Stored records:

________

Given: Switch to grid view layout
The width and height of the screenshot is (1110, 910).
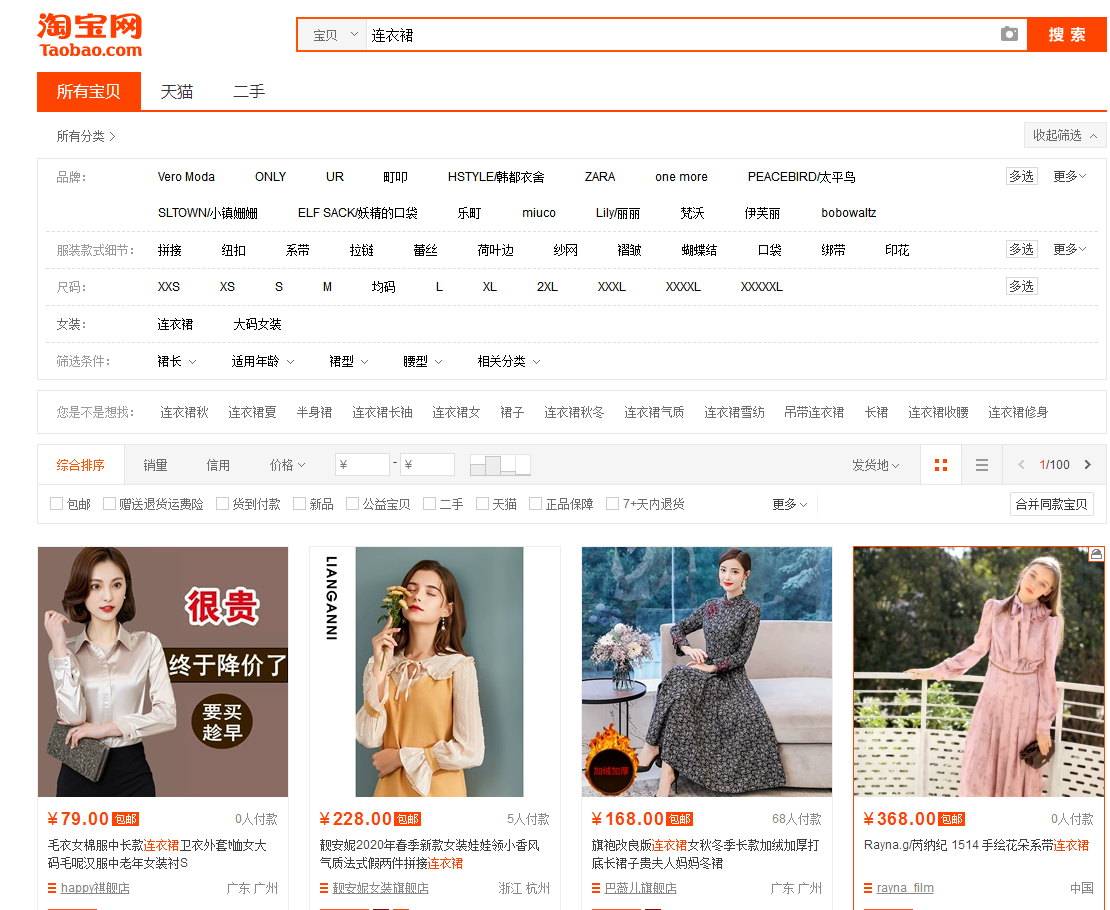Looking at the screenshot, I should [x=940, y=465].
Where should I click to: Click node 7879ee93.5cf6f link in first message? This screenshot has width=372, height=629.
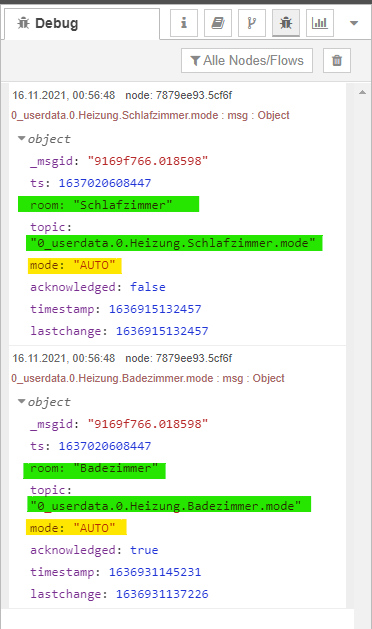tap(179, 95)
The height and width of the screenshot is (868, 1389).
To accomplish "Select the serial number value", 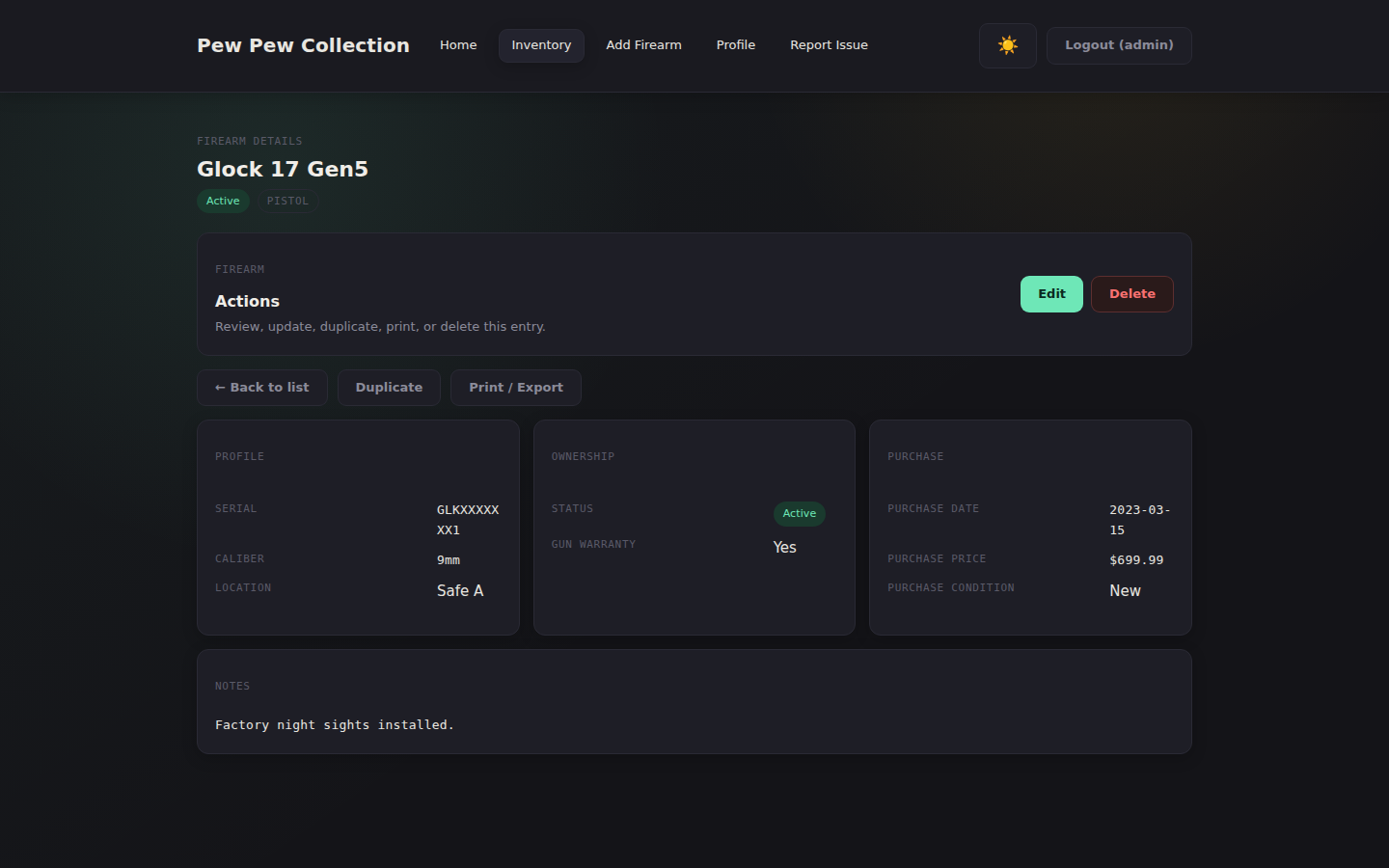I will tap(467, 519).
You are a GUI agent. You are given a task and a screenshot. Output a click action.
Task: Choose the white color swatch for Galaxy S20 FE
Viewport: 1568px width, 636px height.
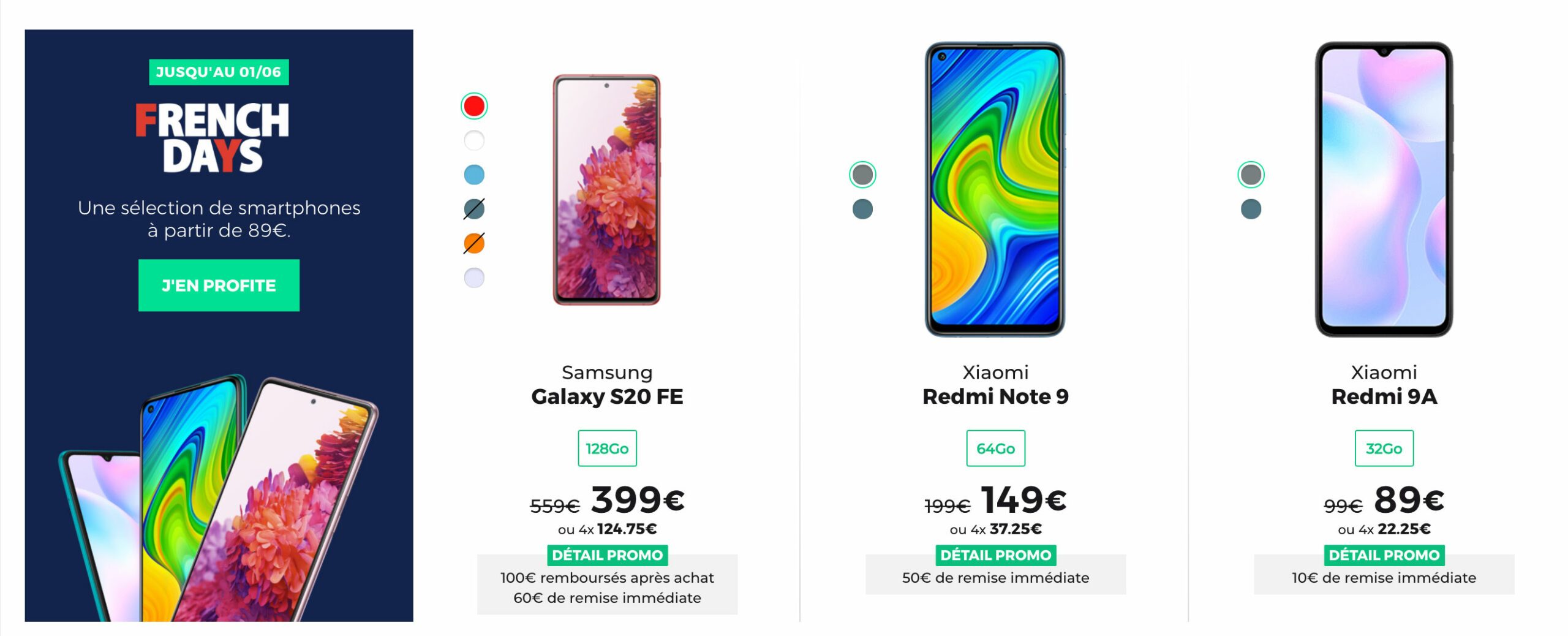tap(474, 140)
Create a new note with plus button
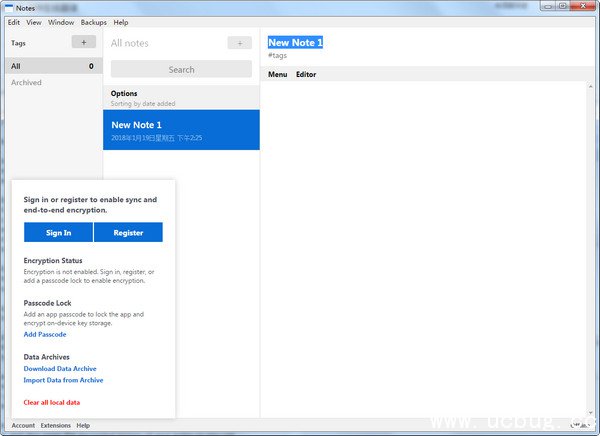Viewport: 600px width, 436px height. click(x=240, y=43)
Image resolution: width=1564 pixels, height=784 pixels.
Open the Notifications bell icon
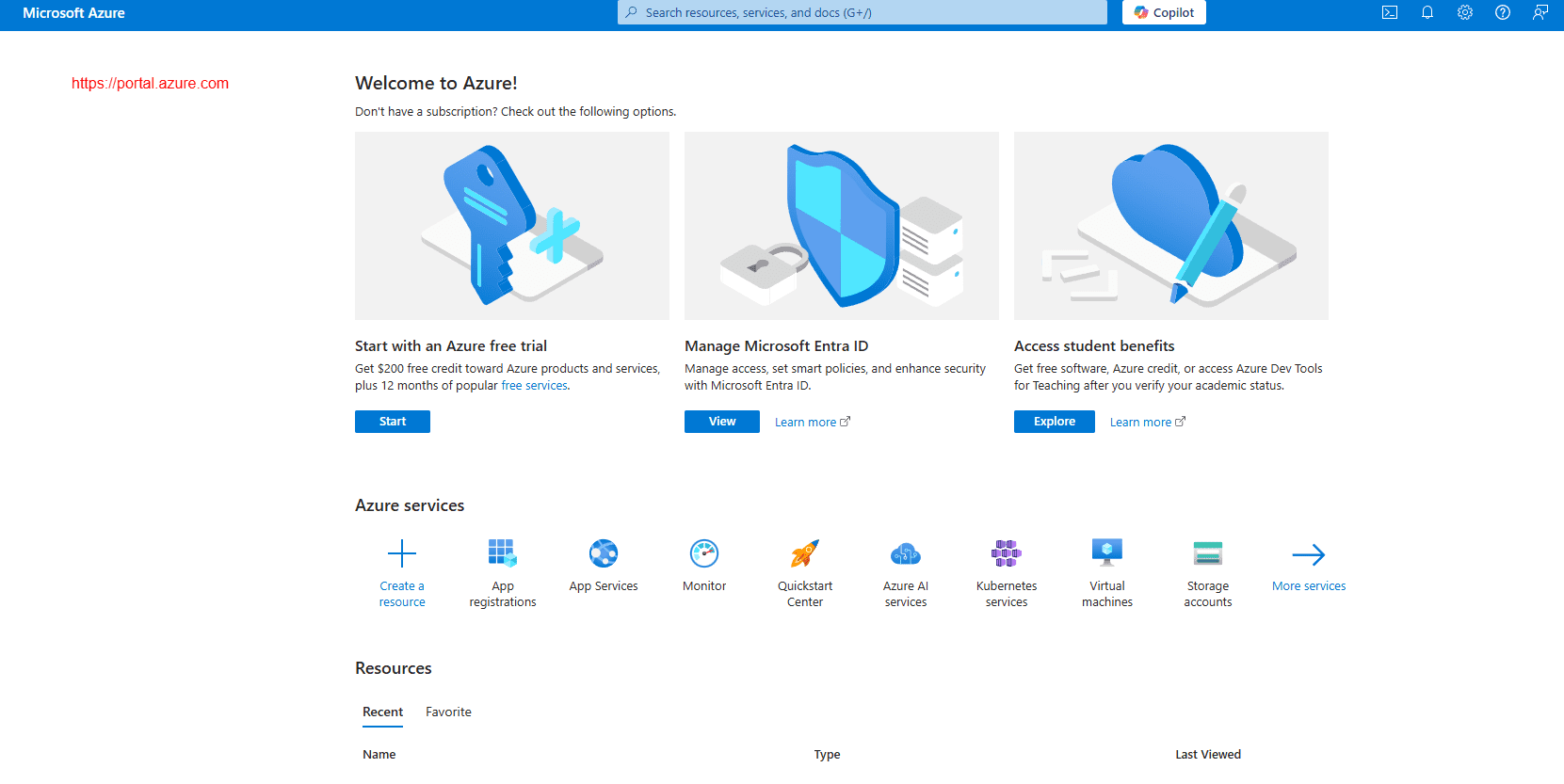point(1427,12)
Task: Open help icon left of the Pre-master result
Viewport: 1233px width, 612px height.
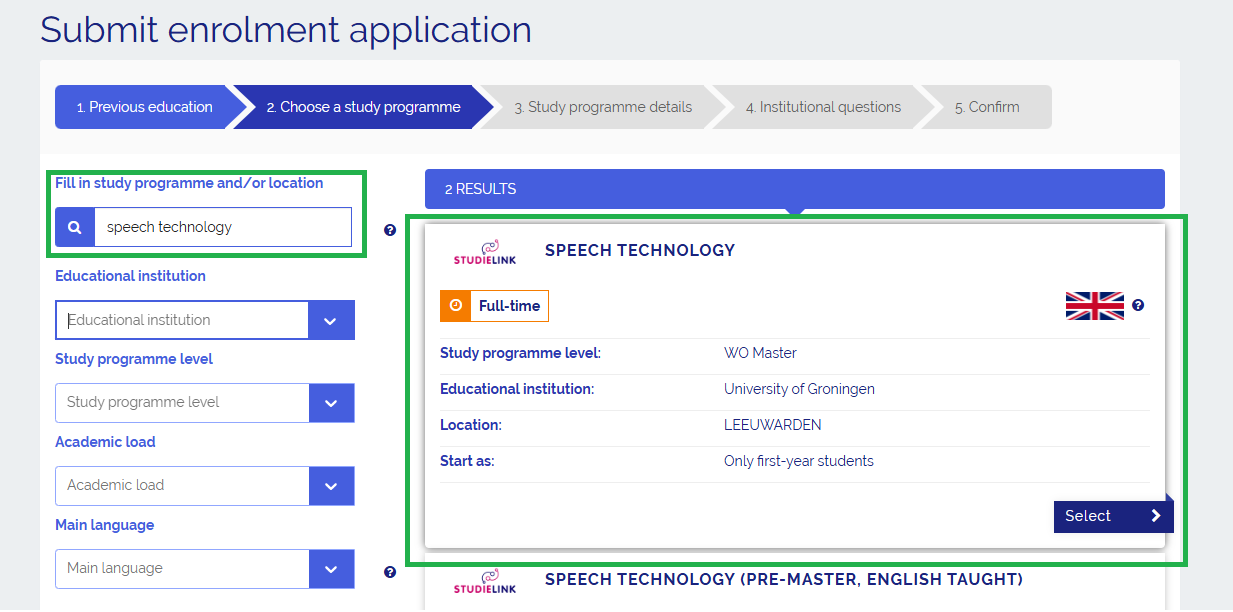Action: 390,572
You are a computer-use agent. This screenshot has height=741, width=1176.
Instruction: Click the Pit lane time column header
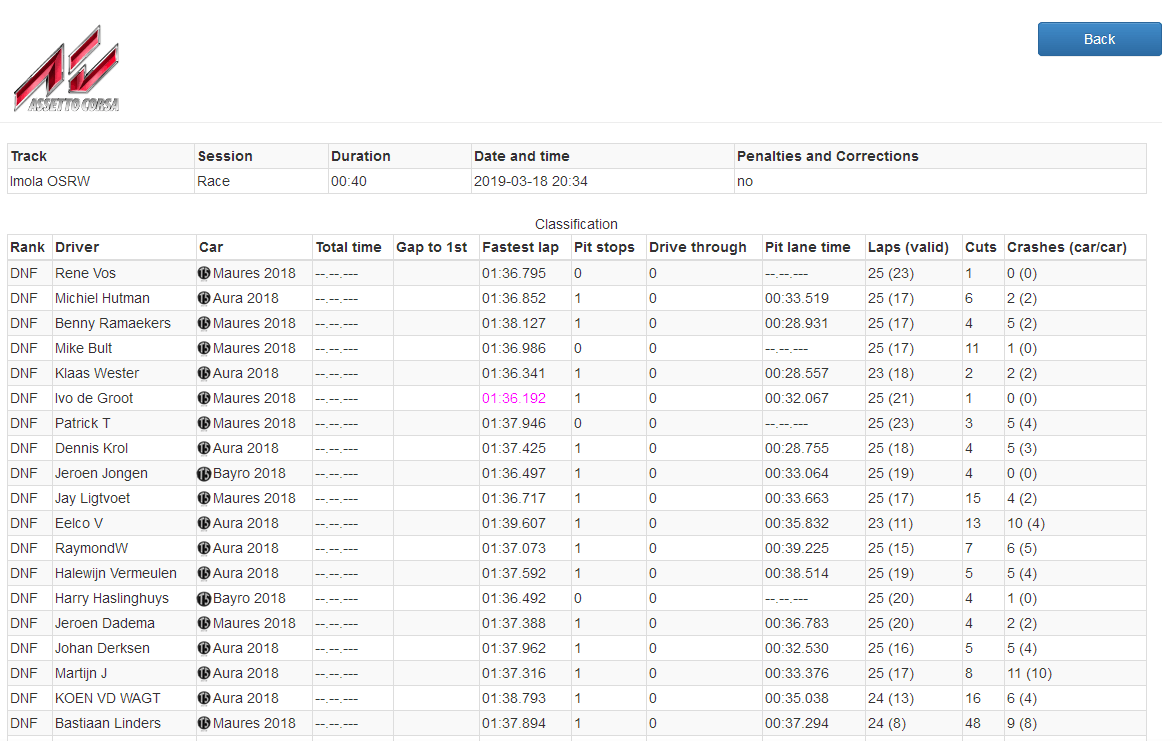point(807,247)
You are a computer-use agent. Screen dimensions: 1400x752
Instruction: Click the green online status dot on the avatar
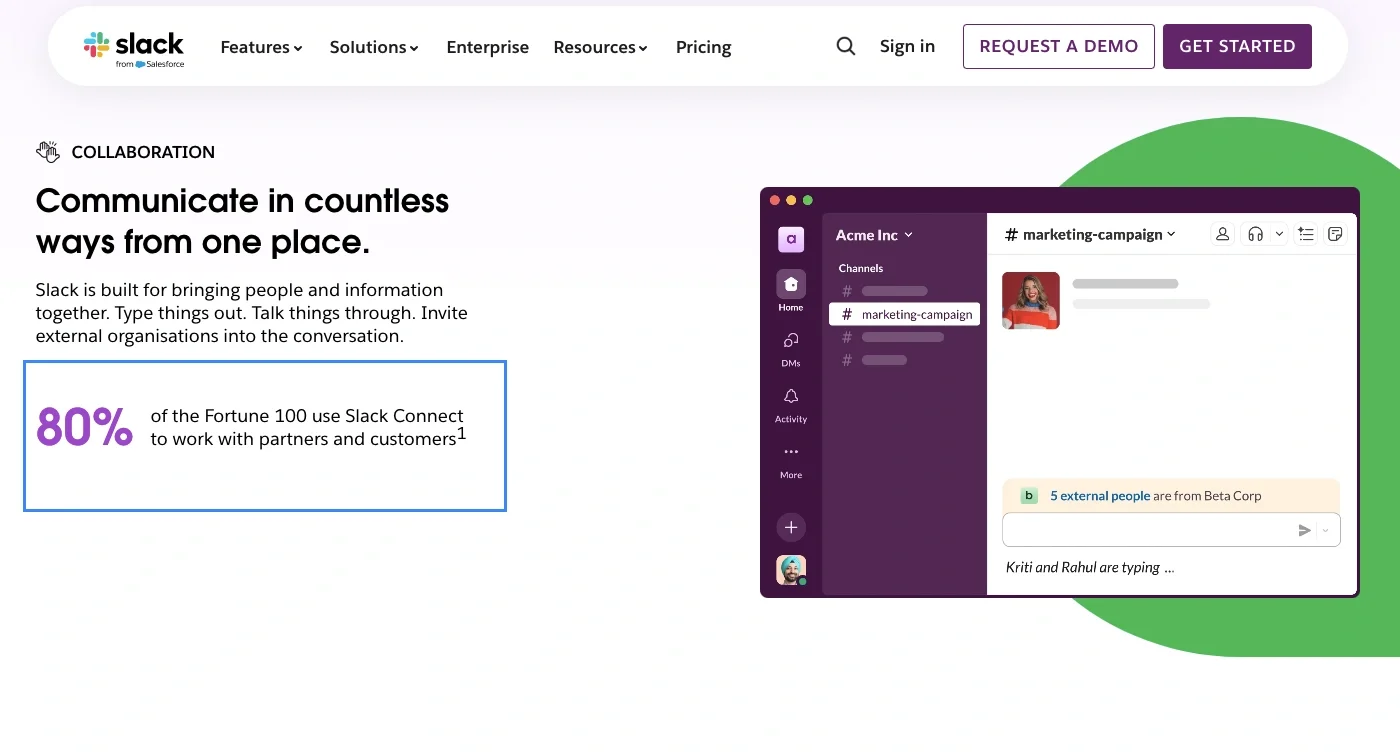pyautogui.click(x=801, y=581)
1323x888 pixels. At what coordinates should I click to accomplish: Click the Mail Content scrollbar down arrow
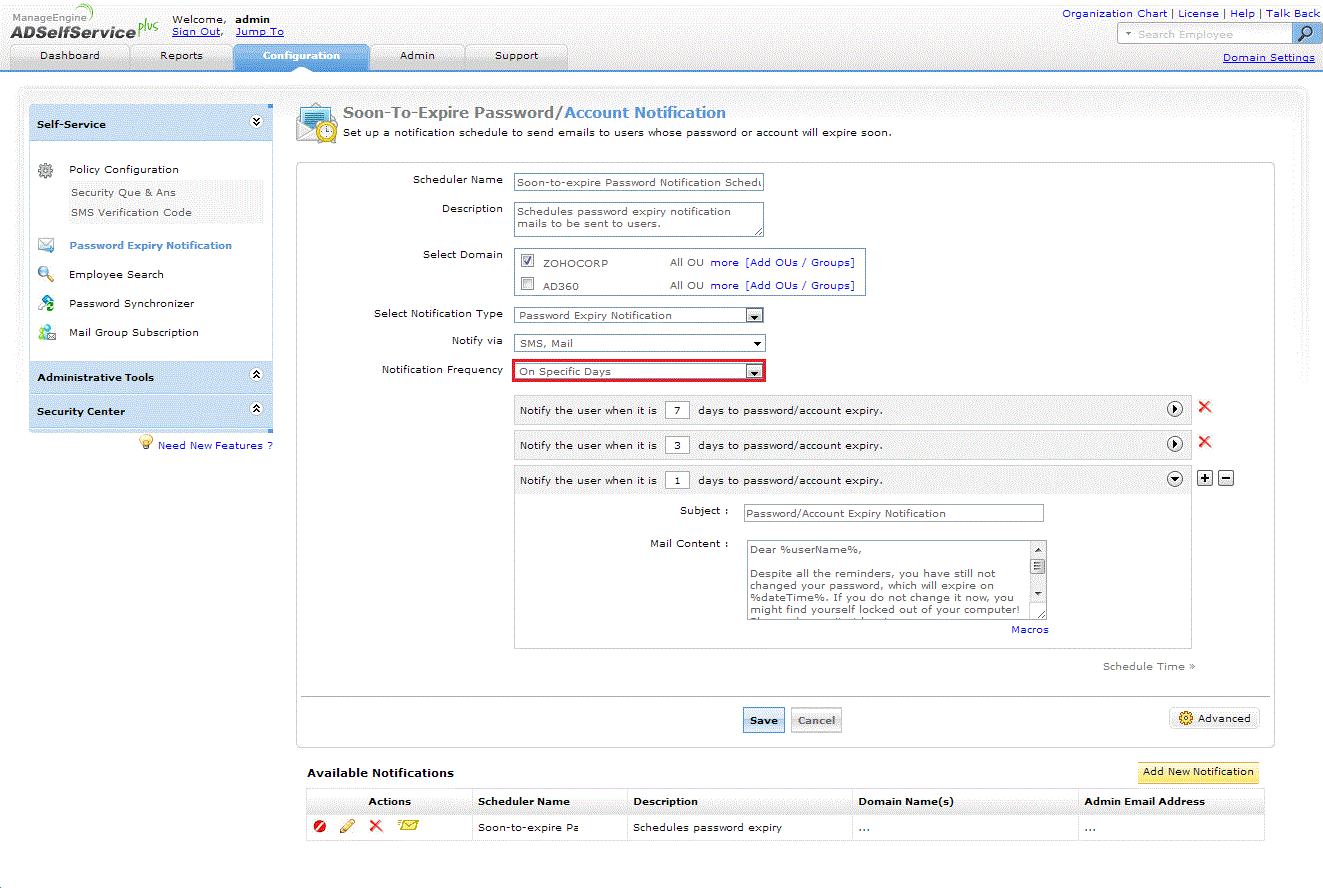pyautogui.click(x=1038, y=594)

________

ASSIGNMENT:
Among the lines above, return each one holding the string "agent".

WRITTEN RESPONSE:
You are a GUI agent. You are given a task and a screenshot. Output a click action.
You are a computer-use agent. This screenshot has height=741, width=1176.
You are a computer-use agent. Screen dimensions: 1400x752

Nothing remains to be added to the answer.